TASK INSTRUCTIONS: Answer with the exact lines of the following material from the one containing "This screenshot has width=1177, height=529." through the one containing "Instruction: Select the", both end lines included.

DATA FOR REVIEW:
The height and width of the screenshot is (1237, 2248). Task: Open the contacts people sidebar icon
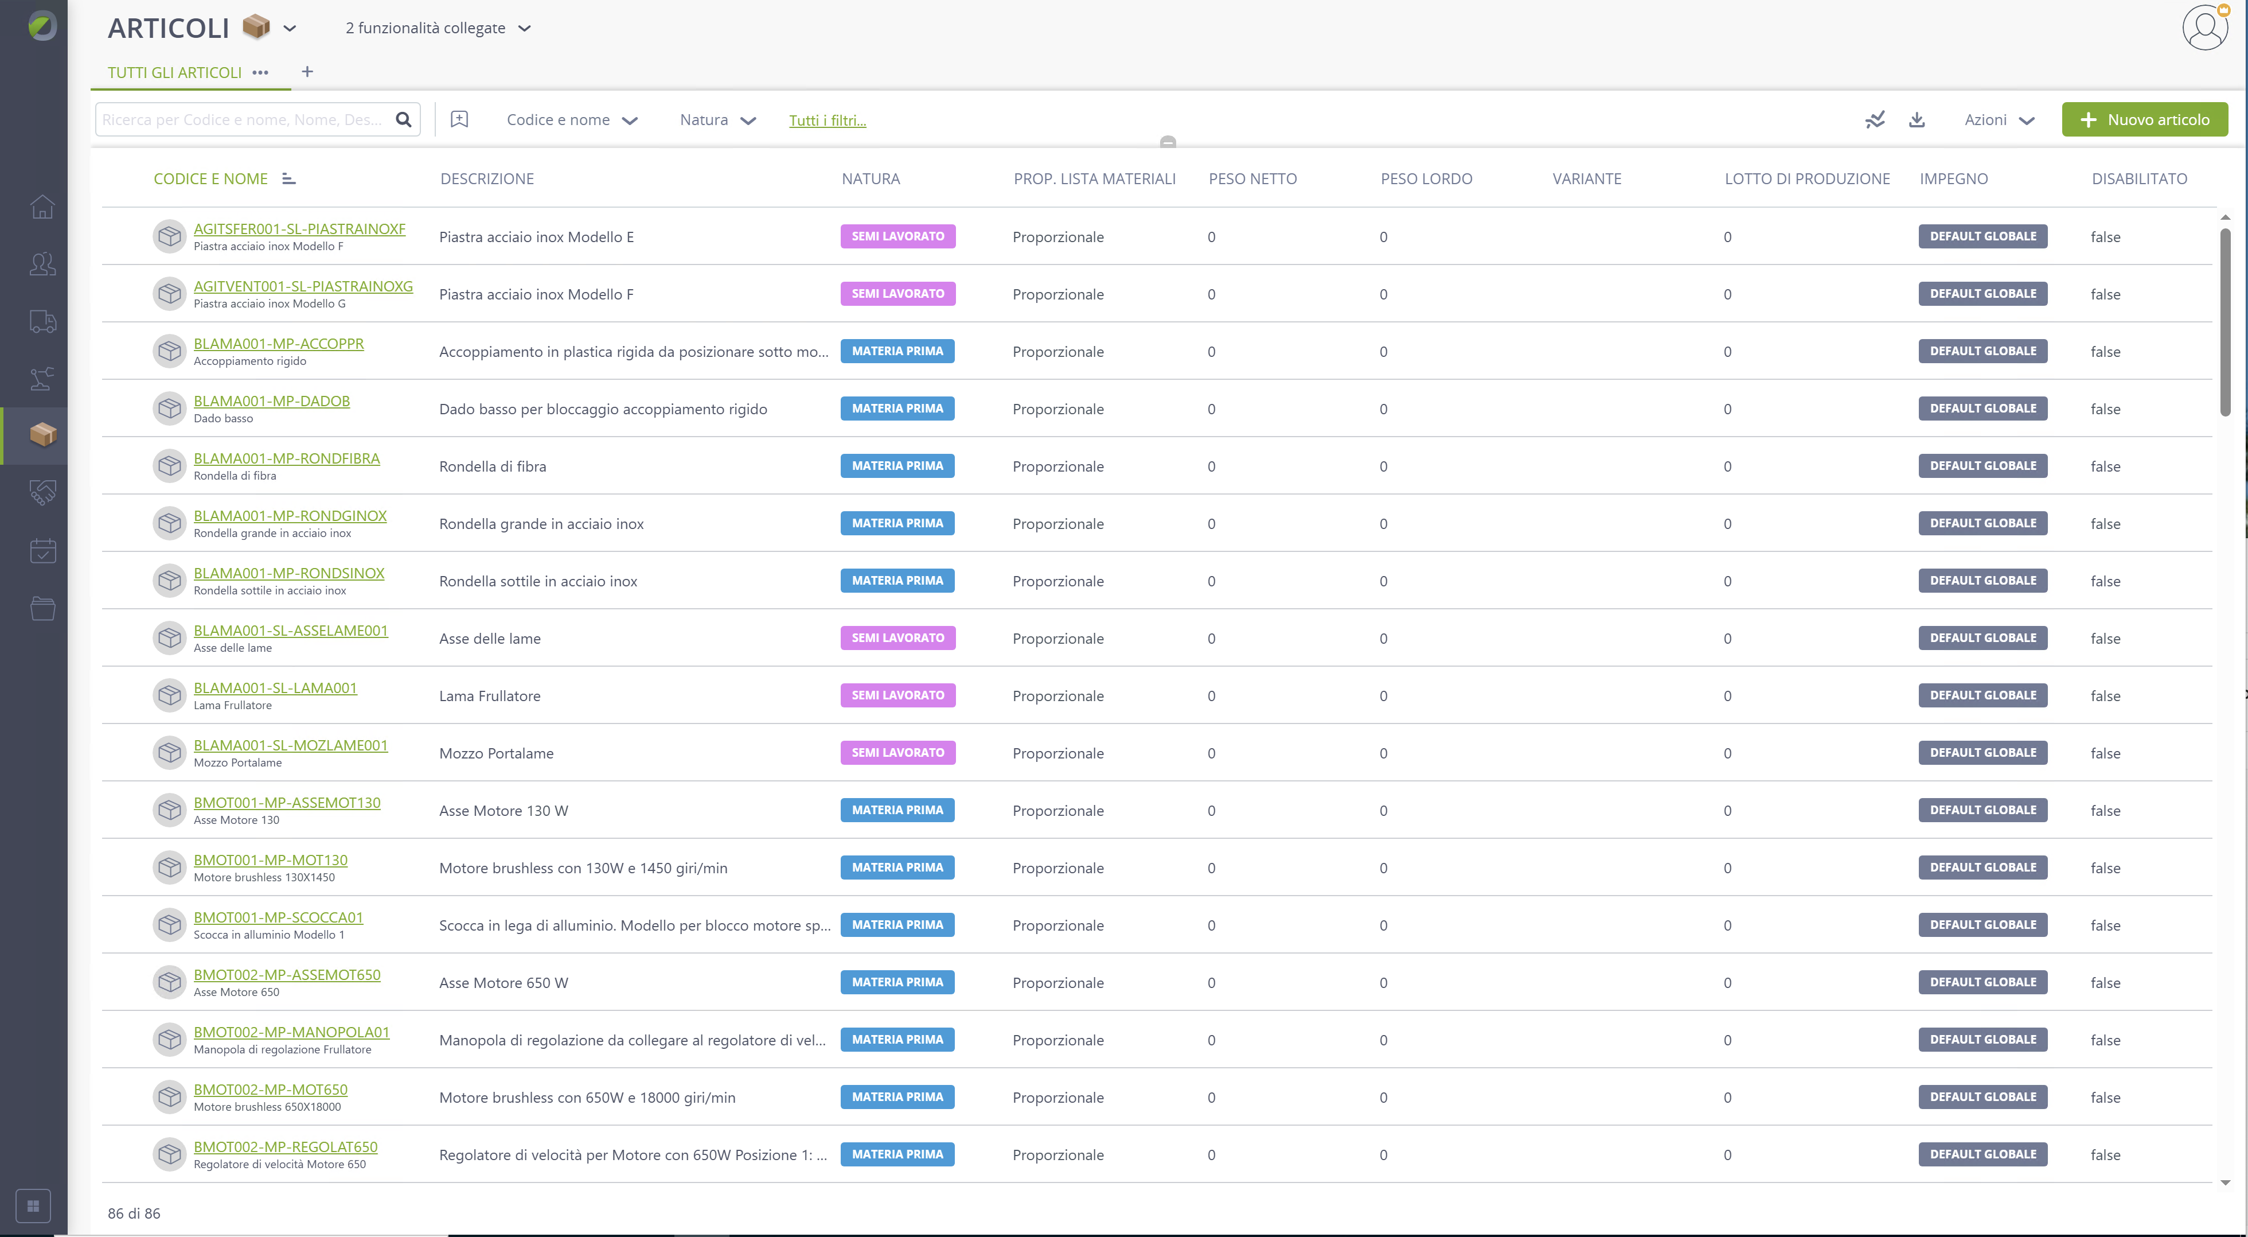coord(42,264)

---

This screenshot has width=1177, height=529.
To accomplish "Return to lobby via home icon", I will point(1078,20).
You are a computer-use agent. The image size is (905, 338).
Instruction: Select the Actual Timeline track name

TASK ANSWER:
This screenshot has width=1177, height=529.
To accomplish "Return to lobby via home icon", I will point(1078,20).
You are a computer-use agent. The image size is (905, 338).
Instruction: Select the Actual Timeline track name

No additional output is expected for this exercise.